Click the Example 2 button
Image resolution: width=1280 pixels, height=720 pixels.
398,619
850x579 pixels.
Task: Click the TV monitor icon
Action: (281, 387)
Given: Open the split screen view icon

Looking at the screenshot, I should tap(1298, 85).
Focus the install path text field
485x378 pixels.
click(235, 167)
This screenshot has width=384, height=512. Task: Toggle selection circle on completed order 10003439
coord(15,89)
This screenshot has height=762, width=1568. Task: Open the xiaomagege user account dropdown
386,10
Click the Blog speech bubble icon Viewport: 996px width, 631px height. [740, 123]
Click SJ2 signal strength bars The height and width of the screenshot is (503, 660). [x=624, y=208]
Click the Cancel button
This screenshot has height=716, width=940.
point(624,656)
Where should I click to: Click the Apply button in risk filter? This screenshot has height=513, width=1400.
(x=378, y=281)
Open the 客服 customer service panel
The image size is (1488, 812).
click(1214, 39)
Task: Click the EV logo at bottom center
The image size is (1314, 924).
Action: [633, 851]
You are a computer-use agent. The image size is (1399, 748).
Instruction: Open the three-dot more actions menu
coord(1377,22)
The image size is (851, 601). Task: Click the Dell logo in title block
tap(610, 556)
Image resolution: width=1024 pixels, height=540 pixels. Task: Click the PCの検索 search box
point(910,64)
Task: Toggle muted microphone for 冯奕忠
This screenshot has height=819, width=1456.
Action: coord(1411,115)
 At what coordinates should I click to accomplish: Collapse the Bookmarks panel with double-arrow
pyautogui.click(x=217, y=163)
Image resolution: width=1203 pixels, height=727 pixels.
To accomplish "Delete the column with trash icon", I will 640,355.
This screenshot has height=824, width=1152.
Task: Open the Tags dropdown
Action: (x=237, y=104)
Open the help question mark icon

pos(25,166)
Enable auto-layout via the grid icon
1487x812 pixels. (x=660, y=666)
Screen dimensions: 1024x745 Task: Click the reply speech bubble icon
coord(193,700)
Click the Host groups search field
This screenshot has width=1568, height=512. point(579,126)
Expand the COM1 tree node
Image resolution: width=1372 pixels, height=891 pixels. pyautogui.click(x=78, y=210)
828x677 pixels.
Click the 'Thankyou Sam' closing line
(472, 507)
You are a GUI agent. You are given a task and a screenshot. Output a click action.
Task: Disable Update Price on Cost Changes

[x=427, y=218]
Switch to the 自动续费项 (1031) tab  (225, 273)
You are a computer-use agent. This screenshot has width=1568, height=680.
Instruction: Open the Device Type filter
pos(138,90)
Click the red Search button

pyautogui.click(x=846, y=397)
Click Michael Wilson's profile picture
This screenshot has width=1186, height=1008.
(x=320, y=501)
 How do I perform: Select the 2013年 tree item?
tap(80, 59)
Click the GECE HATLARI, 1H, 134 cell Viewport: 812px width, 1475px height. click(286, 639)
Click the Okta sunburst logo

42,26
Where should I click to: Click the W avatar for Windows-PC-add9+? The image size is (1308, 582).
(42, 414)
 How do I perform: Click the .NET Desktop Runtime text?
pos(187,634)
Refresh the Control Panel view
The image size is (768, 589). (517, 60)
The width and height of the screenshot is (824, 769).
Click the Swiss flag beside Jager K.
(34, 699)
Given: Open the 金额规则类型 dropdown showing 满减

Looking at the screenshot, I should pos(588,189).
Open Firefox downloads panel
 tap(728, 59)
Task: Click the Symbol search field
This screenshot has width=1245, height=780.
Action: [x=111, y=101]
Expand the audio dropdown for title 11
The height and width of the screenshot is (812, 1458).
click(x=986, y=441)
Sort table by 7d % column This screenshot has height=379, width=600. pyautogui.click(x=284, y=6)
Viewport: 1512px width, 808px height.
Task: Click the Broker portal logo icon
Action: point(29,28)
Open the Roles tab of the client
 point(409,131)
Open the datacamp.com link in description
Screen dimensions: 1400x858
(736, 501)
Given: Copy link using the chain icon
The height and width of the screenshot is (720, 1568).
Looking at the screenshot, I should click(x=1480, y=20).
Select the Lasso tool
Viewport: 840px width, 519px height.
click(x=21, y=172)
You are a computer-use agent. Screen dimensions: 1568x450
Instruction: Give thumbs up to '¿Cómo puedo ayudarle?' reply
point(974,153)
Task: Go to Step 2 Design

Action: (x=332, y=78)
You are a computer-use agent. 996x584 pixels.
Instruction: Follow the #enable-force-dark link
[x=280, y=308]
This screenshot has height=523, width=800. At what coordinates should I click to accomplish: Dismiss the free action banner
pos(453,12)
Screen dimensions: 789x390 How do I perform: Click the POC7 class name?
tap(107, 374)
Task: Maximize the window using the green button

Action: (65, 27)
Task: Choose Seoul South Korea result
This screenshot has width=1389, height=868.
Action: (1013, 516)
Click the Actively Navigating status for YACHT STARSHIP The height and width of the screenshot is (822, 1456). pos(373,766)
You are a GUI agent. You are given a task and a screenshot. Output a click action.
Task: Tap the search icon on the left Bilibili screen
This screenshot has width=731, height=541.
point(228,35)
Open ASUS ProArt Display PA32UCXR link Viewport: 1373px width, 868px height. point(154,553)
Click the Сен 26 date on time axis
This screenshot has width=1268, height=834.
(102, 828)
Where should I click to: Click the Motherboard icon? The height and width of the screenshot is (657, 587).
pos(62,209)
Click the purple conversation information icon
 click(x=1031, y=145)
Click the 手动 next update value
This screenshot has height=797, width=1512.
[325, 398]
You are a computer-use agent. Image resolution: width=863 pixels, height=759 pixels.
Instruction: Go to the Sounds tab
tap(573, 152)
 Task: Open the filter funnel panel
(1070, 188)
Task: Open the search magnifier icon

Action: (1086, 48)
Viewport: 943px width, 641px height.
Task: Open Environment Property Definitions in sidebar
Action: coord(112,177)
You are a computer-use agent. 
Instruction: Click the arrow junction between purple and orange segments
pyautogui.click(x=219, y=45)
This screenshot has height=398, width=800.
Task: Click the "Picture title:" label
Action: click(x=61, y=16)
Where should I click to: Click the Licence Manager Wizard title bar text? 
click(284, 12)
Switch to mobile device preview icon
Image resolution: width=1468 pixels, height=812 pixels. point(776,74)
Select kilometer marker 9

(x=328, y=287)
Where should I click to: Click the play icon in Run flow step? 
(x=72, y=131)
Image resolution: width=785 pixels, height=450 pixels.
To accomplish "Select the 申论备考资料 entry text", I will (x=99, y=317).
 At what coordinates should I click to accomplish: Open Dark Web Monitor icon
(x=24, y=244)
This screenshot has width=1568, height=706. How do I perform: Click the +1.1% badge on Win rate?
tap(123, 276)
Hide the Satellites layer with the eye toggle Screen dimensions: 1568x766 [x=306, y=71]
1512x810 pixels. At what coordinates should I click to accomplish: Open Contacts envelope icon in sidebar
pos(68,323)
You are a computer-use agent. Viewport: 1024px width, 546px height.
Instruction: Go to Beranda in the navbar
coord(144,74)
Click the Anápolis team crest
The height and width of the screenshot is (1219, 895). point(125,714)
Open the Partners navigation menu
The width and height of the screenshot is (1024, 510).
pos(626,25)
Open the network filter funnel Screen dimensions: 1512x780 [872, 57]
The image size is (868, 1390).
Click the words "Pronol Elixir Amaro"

The task
Extract every line of the records above that contains the word "Switch", treating uppercase and lowercase letters as distinct.

Reply
Switch to the 自动续费项 (1031) tab  (225, 273)
Switch to mobile device preview icon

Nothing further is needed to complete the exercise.